• Requirement: Each record in the listing below is to be duplicated exactly.

• Provided records:
++++++++++++++++++++

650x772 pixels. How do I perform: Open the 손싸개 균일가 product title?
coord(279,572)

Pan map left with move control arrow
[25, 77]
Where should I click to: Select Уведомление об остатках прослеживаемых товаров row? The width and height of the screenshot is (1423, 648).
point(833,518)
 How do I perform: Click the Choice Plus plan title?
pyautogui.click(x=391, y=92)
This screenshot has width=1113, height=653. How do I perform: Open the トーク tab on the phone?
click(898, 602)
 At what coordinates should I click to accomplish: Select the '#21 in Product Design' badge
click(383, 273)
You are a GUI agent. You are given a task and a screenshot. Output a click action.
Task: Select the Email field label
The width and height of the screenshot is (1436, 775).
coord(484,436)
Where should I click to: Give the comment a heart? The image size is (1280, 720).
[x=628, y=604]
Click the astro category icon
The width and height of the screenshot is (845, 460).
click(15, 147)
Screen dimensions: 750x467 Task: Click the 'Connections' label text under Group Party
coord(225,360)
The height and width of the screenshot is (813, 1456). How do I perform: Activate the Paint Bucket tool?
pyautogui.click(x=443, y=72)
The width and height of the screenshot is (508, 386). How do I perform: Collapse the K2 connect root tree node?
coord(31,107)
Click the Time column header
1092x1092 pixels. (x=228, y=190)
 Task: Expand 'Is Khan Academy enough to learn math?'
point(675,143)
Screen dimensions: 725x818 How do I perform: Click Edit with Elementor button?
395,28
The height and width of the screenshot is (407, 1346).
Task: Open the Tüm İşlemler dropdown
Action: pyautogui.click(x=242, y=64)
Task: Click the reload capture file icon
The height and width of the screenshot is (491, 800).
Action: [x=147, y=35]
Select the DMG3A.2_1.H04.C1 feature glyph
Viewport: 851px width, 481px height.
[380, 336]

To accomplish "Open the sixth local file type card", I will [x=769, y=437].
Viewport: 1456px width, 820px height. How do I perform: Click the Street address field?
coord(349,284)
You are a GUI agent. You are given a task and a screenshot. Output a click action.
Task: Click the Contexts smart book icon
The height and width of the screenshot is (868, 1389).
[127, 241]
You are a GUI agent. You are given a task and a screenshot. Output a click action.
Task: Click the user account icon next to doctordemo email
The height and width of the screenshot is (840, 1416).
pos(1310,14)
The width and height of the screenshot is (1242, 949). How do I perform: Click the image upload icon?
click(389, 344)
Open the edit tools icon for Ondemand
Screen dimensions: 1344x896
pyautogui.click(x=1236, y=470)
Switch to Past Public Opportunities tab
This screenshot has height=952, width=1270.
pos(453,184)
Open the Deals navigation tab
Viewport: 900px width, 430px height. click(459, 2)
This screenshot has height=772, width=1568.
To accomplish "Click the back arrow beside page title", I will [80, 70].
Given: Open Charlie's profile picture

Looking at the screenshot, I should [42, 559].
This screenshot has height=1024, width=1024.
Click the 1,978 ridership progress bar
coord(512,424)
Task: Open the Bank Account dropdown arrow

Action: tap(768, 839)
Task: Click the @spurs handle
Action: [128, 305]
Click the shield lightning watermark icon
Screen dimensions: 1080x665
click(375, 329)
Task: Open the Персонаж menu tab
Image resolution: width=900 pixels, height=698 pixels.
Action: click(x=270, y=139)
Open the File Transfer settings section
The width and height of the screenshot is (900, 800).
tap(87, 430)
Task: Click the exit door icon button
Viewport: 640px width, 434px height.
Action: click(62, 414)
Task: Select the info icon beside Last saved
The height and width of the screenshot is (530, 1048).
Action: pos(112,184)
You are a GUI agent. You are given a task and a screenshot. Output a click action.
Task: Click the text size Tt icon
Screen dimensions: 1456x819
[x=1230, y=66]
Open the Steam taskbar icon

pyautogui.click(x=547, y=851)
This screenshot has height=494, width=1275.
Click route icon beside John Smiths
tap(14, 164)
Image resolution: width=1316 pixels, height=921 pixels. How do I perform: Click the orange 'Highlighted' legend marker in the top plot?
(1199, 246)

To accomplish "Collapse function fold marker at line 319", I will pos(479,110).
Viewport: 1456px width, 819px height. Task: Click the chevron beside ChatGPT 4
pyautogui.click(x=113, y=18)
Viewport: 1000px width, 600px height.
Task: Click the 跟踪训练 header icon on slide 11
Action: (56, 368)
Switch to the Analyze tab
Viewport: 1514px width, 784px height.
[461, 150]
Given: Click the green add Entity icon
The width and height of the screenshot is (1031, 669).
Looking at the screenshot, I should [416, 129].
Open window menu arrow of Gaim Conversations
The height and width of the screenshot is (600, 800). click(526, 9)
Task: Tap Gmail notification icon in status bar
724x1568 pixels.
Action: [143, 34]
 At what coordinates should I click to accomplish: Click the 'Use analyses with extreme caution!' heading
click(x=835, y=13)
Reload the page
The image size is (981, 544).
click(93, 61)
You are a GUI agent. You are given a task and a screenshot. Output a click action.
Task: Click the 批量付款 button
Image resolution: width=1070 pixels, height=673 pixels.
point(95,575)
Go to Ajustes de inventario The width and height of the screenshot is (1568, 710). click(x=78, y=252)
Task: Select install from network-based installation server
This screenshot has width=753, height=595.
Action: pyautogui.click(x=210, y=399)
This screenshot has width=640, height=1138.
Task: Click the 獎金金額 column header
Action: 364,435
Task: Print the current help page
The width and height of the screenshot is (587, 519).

++++++++++++++++++++

• Task answer:
650x772 pixels. How do I perform: Open the 손싸개 균일가 product title?
coord(279,572)

Pan map left with move control arrow
[25, 77]
Where should I click to: Select Уведомление об остатках прослеживаемых товаров row? The width and height of the screenshot is (1423, 648).
point(833,518)
 How do I perform: Click the Choice Plus plan title?
pyautogui.click(x=391, y=92)
This screenshot has width=1113, height=653. How do I perform: Open the トーク tab on the phone?
click(898, 602)
 At what coordinates should I click to accomplish: Select the '#21 in Product Design' badge
click(383, 273)
You are a GUI agent. You are given a task and a screenshot. Output a click action.
Task: Select the Email field label
The width and height of the screenshot is (1436, 775).
coord(484,436)
Where should I click to: Give the comment a heart? The image size is (1280, 720).
[x=628, y=604]
Click the astro category icon
The width and height of the screenshot is (845, 460).
click(15, 147)
Screen dimensions: 750x467 Task: Click the 'Connections' label text under Group Party
coord(225,360)
The height and width of the screenshot is (813, 1456). How do I perform: Activate the Paint Bucket tool?
pyautogui.click(x=443, y=72)
The width and height of the screenshot is (508, 386). How do I perform: Collapse the K2 connect root tree node?
coord(31,107)
Click the Time column header
1092x1092 pixels. (x=228, y=190)
 Task: Expand 'Is Khan Academy enough to learn math?'
point(675,143)
Screen dimensions: 725x818 How do I perform: Click Edit with Elementor button?
395,28
The height and width of the screenshot is (407, 1346).
Task: Open the Tüm İşlemler dropdown
Action: pyautogui.click(x=242, y=64)
Task: Click the reload capture file icon
The height and width of the screenshot is (491, 800).
Action: [x=147, y=35]
Select the DMG3A.2_1.H04.C1 feature glyph
Viewport: 851px width, 481px height.
[380, 336]

To accomplish "Open the sixth local file type card", I will [x=769, y=437].
Viewport: 1456px width, 820px height. How do I perform: Click the Street address field?
coord(349,284)
You are a GUI agent. You are given a task and a screenshot. Output a click action.
Task: Click the Contexts smart book icon
The height and width of the screenshot is (868, 1389).
[127, 241]
You are a GUI agent. You are given a task and a screenshot. Output a click action.
Task: Click the user account icon next to doctordemo email
The height and width of the screenshot is (840, 1416).
pos(1310,14)
The width and height of the screenshot is (1242, 949). How do I perform: Click the image upload icon?
click(389, 344)
Open the edit tools icon for Ondemand
Screen dimensions: 1344x896
pyautogui.click(x=1236, y=470)
Switch to Past Public Opportunities tab
This screenshot has height=952, width=1270.
pos(453,184)
Open the Deals navigation tab
Viewport: 900px width, 430px height. click(459, 2)
This screenshot has height=772, width=1568.
To accomplish "Click the back arrow beside page title", I will [80, 70].
Given: Open Charlie's profile picture

Looking at the screenshot, I should [42, 559].
This screenshot has height=1024, width=1024.
Click the 1,978 ridership progress bar
coord(512,424)
Task: Open the Bank Account dropdown arrow

Action: tap(768, 839)
Task: Click the @spurs handle
Action: [128, 305]
Click the shield lightning watermark icon
Screen dimensions: 1080x665
click(375, 329)
Task: Open the Персонаж menu tab
Image resolution: width=900 pixels, height=698 pixels.
Action: click(x=270, y=139)
Open the File Transfer settings section
The width and height of the screenshot is (900, 800).
tap(87, 430)
Task: Click the exit door icon button
Viewport: 640px width, 434px height.
Action: click(62, 414)
Task: Select the info icon beside Last saved
The height and width of the screenshot is (530, 1048).
Action: pos(112,184)
You are a GUI agent. You are given a task and a screenshot. Output a click action.
Task: Click the text size Tt icon
Screen dimensions: 1456x819
[x=1230, y=66]
Open the Steam taskbar icon

pyautogui.click(x=547, y=851)
This screenshot has height=494, width=1275.
Click route icon beside John Smiths
tap(14, 164)
Image resolution: width=1316 pixels, height=921 pixels. How do I perform: Click the orange 'Highlighted' legend marker in the top plot?
(1199, 246)

To accomplish "Collapse function fold marker at line 319", I will pos(479,110).
Viewport: 1456px width, 819px height. Task: Click the chevron beside ChatGPT 4
pyautogui.click(x=113, y=18)
Viewport: 1000px width, 600px height.
Task: Click the 跟踪训练 header icon on slide 11
Action: (56, 368)
Switch to the Analyze tab
Viewport: 1514px width, 784px height.
[461, 150]
Given: Click the green add Entity icon
The width and height of the screenshot is (1031, 669).
Looking at the screenshot, I should [416, 129].
Open window menu arrow of Gaim Conversations
The height and width of the screenshot is (600, 800). click(526, 9)
Task: Tap Gmail notification icon in status bar
724x1568 pixels.
Action: [143, 34]
 At what coordinates should I click to accomplish: Click the 'Use analyses with extreme caution!' heading
click(x=835, y=13)
Reload the page
The image size is (981, 544).
click(93, 61)
You are a GUI agent. You are given a task and a screenshot. Output a click action.
Task: Click the 批量付款 button
Image resolution: width=1070 pixels, height=673 pixels.
point(95,575)
Go to Ajustes de inventario The width and height of the screenshot is (1568, 710). click(x=78, y=252)
Task: Select install from network-based installation server
This screenshot has width=753, height=595.
Action: pyautogui.click(x=210, y=399)
This screenshot has width=640, height=1138.
Task: Click the 獎金金額 column header
Action: 364,435
Task: Print the current help page
The width and height of the screenshot is (587, 519).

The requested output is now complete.